Yu: That is the essence of statistics. Statistics is always the hub of ideas and you can transport and learn. That is why you have a field. Data science is playing that role too. I don’t think we need to worry too much about “Statistics vs Data Science”—the important thing is to get real problems solved, alone or together.

Chayes: Data science does have computational aspects that were not at the fore in statistics. As the data sets have gotten larger, the computational questions have entered more profoundly than they did in the past.

Yu: Computation has always been essential to statistics. The motivation for the Hollerith Tabulating Machine arose from the 1890 US Census. It was developed by a statistician and inventor. In 1911, his company merged with three others to form a company that we now call IBM. I discussed in my [2014] IMS Presidential Address. For me, the role of computation is a key part of statistics. Statistics has to address computational challenges.

Chayes: Statistics is not going to be useful if it is computationally inefficient.

Rohe: Do you think there is a difference between data science and statistics?

Yu: Defining the difference between data science and statistics will make things really difficult right now since we are defining data science as we engage and solve data problems.

Chayes: A key point is that the people from machine learning and people from statistics are already starting to form a vibrant and joint community. Right?

Yu: Yes. Yes. Intellectually, statistics and machine learning have much overlap as academic fields and some (like me) think machine learning represents recent development in statistics, but individual people are more clearly defined. I’m in a statistics department and you [Jennifer] are in a machine learning department, but we do many similar things.

Chayes: What we had hoped was to encourage statisticians and machine learning people to start reaching out beyond the boundaries of their departments, their fields, their journals, and collaborating more extensively with each other on this wide breadth of application areas.

Yu: The conference took steps in this direction. Statisticians need to continue reaching out.

Chayes:The conference was just the beginning for both communities. What we really want is for people to be reaching out between these two communities because the questions that arise in data science are being addressed simultaneously by these two communities with complementary skill sets of techniques.
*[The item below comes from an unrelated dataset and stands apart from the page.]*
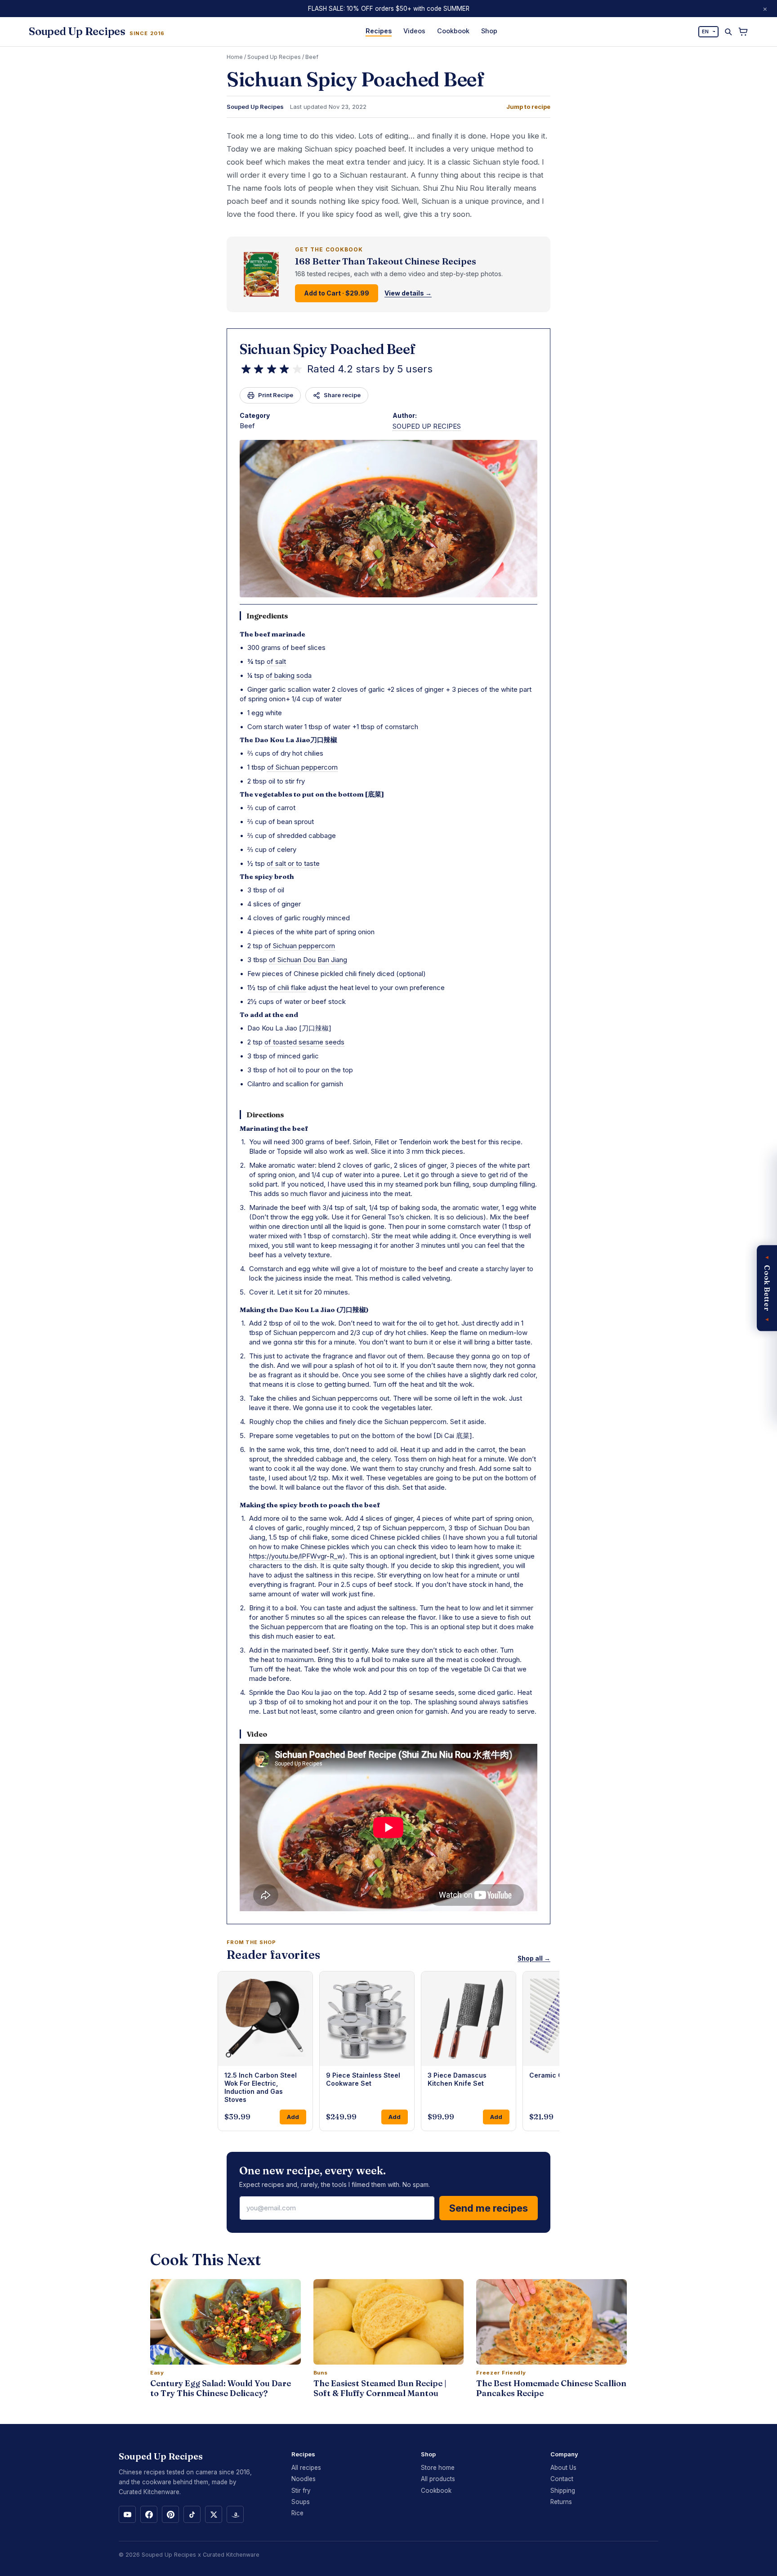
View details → (408, 293)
They should be working with each other more.

Yu: I agree. We have a lot to learn from each other and we have a lot be gained from working together to forge the next frontier.

Rohe: Rafael, is there anything that you would like to add?

Rafael Irizarry: I agree with what has been said in this previous discussion. One point that has been missing is that there is often a disconnect between theory and applications. Sometimes the theory that is being developed is not necessarily targeting, as specifically as it could, the problems that are currently being faced by people who have data problems.

Yu: That is an excellent point. We need more of a dialogue between the theoretical and applied communities. Working with domain experts is a key part as well.

Irizarry: One of the things that is also missing of people who claim to do data science is an understanding of theory! So, I think it goes both ways.

Rohe: Thanks to Jennifer, Bin, Sham and Rafael for sharing your thoughts.